AIM OF THE EXERCISE -> Below are some records. Say how many of their lines include the string "checkbox", giving only the number.

Stored dataset items
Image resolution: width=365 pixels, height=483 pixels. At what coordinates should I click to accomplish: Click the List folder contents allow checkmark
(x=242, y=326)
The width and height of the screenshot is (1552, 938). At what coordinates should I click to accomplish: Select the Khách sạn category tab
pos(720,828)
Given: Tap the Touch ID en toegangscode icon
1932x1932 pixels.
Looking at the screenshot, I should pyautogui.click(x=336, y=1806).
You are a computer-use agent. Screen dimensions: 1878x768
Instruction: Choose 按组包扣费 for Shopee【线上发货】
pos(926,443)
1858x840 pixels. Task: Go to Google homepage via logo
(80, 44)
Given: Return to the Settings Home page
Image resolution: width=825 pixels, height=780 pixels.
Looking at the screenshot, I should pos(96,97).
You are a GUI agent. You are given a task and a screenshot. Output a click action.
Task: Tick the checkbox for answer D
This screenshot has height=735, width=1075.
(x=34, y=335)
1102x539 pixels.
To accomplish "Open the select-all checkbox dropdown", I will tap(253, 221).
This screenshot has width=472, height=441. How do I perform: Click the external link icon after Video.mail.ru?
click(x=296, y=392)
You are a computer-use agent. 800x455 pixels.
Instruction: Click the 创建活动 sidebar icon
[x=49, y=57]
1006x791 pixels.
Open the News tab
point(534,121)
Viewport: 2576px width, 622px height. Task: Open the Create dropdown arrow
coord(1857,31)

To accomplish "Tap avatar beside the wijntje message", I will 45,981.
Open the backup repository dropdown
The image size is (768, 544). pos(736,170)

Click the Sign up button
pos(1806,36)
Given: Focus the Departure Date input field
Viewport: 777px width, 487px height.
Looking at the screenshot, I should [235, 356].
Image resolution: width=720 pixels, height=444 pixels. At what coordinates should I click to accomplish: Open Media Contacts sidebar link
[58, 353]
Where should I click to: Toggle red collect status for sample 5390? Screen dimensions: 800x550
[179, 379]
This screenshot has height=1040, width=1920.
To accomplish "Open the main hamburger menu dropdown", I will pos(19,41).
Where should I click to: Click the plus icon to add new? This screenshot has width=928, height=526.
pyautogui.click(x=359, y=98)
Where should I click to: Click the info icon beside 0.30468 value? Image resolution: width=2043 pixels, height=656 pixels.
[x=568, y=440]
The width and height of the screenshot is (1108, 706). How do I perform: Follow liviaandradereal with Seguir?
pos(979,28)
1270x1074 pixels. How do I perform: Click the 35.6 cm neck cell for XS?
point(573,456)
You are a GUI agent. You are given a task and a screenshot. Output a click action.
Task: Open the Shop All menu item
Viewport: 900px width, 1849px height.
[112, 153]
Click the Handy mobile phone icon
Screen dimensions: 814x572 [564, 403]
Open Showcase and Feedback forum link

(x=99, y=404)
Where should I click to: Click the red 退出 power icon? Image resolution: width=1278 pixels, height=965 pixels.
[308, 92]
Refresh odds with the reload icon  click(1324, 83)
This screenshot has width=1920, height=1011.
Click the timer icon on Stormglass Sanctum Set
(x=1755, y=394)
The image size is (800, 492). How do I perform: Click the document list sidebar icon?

WRITTEN ANSWER -> 2